Advertisers ‘don’t want to sound tone deaf’: Candid thoughts of publishers navigating crisis

Publishers are grappling with how to say solvent while facing declining advertising revenue, lost event sponsorships and ticket sales and dwindling commerce revenue.

While the Digiday Publishing Summit couldn’t take place in person in Vail, Colorado this year, would-be attendees still gathered virtually to discuss the challenges they’re facing within their businesses and what their strategies are for weathering the storm. Like most of our in-person town halls, this conversation was conducted under the Chatham House Rule, which allows reporters to share what people say without identifying them by name or company.

Panic pauses from clients decreases everyone’s advertising revenue.

Many advertisers are pausing ad campaigns due to financial strain and that is hard to debate. But for clients that are hesitating on their spend due to concerns around messaging against the coronavirus content, publishers can take a consultative approach to teach them how to make the messaging service related, in order to be a brand that is remembered as being front and center in having helped people during the pandemic. 

“Not letting an advertiser out of whatever they want to do is a very short-term decision for your business. If you run this client’s campaign and it’s tone deaf and you force them to deliver you $100,000 or $500,000, when those lights come back on, they’re not coming back to you and that damage can be irreparable.” 

Publishers are planning for a 25% to 30% hit to their advertising business.

One publisher said that advertisements running on coronavirus-related content are seeing a slight decrease in click-through rates. Though they attributed this dip to the type of inventory and campaigns running on those pages (more an increase of ads sold on the open auction versus higher impact ads) than to actual performance of the ads themselves. 

Separately, an executive at a large digital publisher said it is seeing 30% lower CPMs on coronavirus pages versus non-coronavirus pages.

“Either supply chains are broken or they’re afraid of coronavirus adjacency — not because of brand safety but because they don’t want to sound tone deaf.”

Image description –
Two polls conducted during the virtual town hall with 58 participants on the left and 50 on the right.
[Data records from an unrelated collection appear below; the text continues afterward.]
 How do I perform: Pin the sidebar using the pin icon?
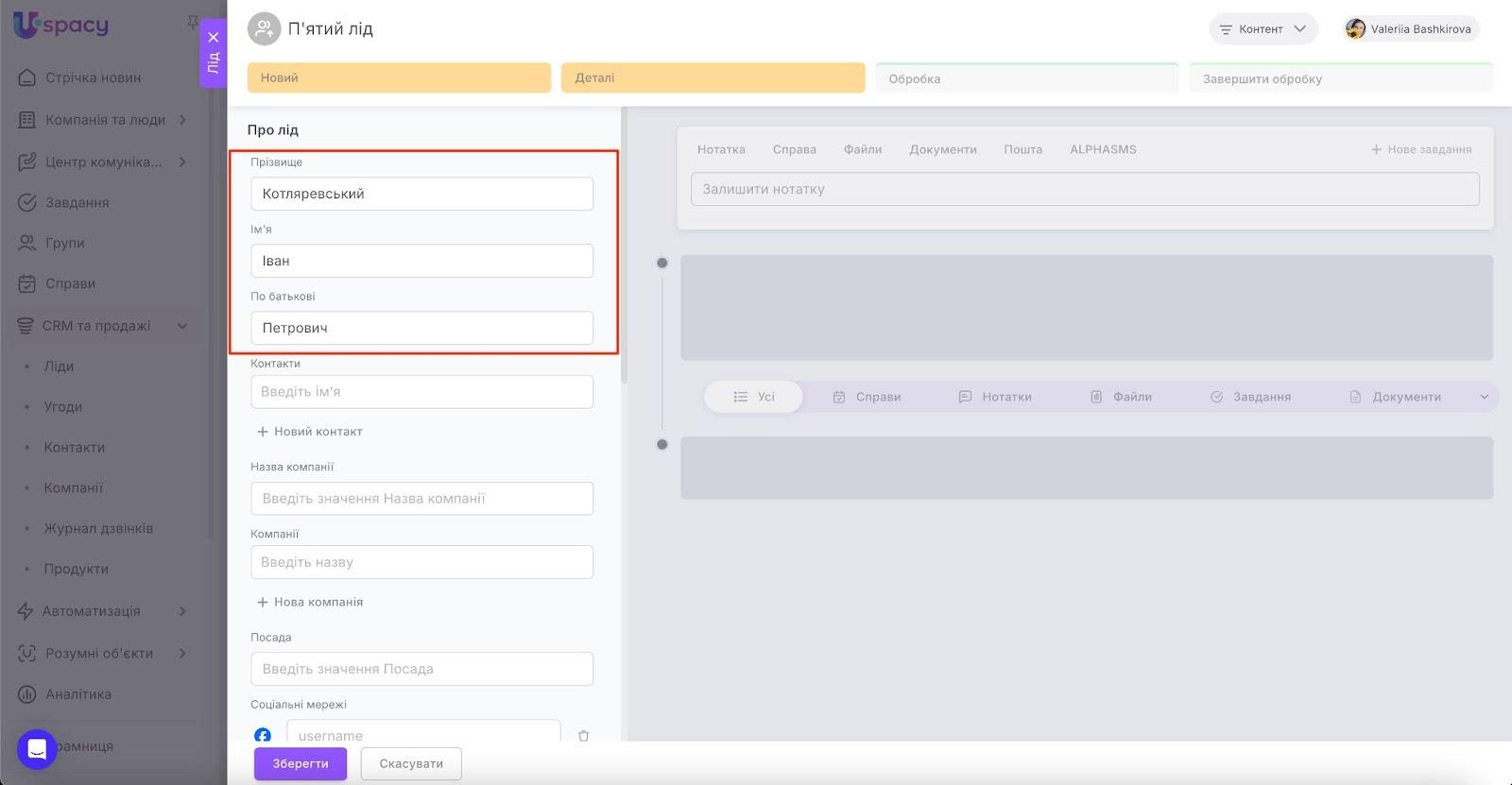pos(193,22)
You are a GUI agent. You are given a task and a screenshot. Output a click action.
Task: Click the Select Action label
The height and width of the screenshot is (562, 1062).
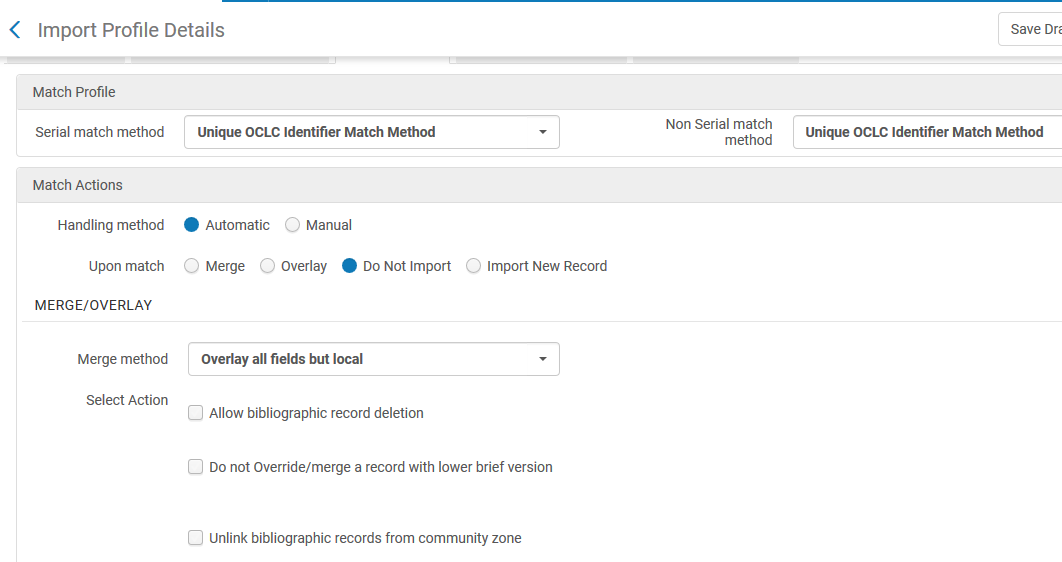pyautogui.click(x=127, y=400)
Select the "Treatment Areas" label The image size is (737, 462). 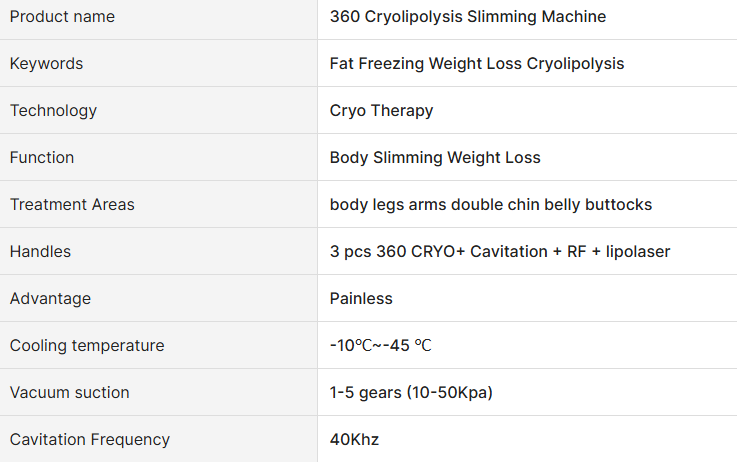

Non-news publishers are seeing a drop-off in traffic.   

For some publishers with non-news related content that audiences consume habitually, traffic may be down due to the break in the daily routine. One such publisher experiencing this found that traffic was down 25% last month. In these cases, subscriptions and direct sold campaigns were the most stable part of their business while programmatic is down upwards of 20% and other consumer products have not sold as much due to the decrease in traffic. 

“If you’re not adapting your content strategy, you’re probably missing something. But from a product standpoint, I don’t think it’s time to change your products necessarily.”

The upside of virtual events is amplifying the audience. 

When selling virtual events, obviously the networking and human interaction piece won’t be there, but the upside is amplifying the audience. While a live event might bring in a few hundred  participants, a virtual event can be shared with more than 10 times that number. That value proposition is compelling and could potentially be a better product for partners. 

Virtual events might not bring in as much revenue, but you can make up for that with saving time and money in planning it, such as turning out a new digital event in as little as 48 hours, according to one publisher. 

“Our view is that we will see a dip in events revenue for this year just because it’s the nature of the beast. But through virtual events, there is a way to keep the business afloat.”

Events are multifaceted and not all events will be able to be replicated, especially large events like trade shows.

Making up all elements of the trade show is nearly impossible in a virtual format, especially for a two-or three-day conference because people won’t spend all that time in front of their computer. The other side of it is for trade shows that bring in tens of thousands of people and the loss of ticket revenue, which can be a few thousand dollars per pass, is significant. Therefore, rescheduling events to the fall is the best chance at recouping some of that money as a publisher, however that timeline is still hopeful at this point, several publishers agree. 

“Sponsorships will be there but the pipeline for B2B media and those sellers are six to eight months. It’s not a consumer sell, so they’re going to need to get out a head of it here.”